* _EXERCISE PROMPT_: Give back exactly the lines of the material below, starting with the line with "Click the search magnifier in bottom toolbar" and going on through the line with "Given: Switch to".

----------

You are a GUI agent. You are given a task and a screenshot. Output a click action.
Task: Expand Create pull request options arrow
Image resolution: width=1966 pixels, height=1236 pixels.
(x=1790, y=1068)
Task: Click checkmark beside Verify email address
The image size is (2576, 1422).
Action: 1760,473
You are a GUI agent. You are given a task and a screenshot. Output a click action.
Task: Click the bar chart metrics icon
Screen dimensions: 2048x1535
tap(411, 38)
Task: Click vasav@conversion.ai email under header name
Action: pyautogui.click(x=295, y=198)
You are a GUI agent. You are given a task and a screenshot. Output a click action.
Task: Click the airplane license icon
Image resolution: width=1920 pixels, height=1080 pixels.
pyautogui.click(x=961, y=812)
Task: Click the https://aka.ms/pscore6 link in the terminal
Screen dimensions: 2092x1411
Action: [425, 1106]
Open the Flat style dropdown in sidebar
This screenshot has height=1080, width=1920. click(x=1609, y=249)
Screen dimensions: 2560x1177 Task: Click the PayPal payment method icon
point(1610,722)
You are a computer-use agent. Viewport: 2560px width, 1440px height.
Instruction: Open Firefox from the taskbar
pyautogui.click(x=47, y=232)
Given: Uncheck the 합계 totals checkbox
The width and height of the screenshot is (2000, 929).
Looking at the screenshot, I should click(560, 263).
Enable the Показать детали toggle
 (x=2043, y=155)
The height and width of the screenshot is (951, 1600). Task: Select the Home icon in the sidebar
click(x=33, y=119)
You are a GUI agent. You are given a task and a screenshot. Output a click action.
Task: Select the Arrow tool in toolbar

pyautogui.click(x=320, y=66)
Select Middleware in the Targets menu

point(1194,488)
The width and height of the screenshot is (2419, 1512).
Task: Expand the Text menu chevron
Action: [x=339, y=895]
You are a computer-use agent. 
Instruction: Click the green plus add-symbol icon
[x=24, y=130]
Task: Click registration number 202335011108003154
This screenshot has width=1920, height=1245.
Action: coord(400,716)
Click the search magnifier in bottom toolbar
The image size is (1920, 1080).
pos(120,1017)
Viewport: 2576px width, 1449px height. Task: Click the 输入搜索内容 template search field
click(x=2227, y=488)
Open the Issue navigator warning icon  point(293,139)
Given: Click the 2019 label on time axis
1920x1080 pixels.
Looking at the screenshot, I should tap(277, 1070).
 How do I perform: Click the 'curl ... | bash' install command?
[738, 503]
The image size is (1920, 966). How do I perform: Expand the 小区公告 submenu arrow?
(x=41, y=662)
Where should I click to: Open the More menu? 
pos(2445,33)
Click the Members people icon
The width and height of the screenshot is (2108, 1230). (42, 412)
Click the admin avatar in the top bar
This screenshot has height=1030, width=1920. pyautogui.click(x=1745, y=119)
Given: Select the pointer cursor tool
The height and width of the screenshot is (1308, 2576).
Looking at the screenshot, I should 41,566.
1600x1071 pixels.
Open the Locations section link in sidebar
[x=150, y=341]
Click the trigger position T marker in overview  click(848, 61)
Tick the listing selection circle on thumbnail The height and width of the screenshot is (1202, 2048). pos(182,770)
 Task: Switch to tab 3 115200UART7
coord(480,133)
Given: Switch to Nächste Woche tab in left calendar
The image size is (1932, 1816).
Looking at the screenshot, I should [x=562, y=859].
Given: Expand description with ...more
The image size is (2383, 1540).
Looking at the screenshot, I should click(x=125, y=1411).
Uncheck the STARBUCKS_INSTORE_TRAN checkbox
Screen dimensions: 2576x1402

----------

* _RESPONSE AREA_:
Click the search magnifier in bottom toolbar
The image size is (1920, 1080).
pos(120,1017)
Viewport: 2576px width, 1449px height. Task: Click the 输入搜索内容 template search field
click(x=2227, y=488)
Open the Issue navigator warning icon  point(293,139)
Given: Click the 2019 label on time axis
1920x1080 pixels.
Looking at the screenshot, I should tap(277, 1070).
 How do I perform: Click the 'curl ... | bash' install command?
[738, 503]
The image size is (1920, 966). How do I perform: Expand the 小区公告 submenu arrow?
(x=41, y=662)
Where should I click to: Open the More menu? 
pos(2445,33)
Click the Members people icon
The width and height of the screenshot is (2108, 1230). (42, 412)
Click the admin avatar in the top bar
This screenshot has height=1030, width=1920. pyautogui.click(x=1745, y=119)
Given: Select the pointer cursor tool
The height and width of the screenshot is (1308, 2576).
Looking at the screenshot, I should 41,566.
1600x1071 pixels.
Open the Locations section link in sidebar
[x=150, y=341]
Click the trigger position T marker in overview  click(848, 61)
Tick the listing selection circle on thumbnail The height and width of the screenshot is (1202, 2048). pos(182,770)
 Task: Switch to tab 3 115200UART7
coord(480,133)
Given: Switch to Nächste Woche tab in left calendar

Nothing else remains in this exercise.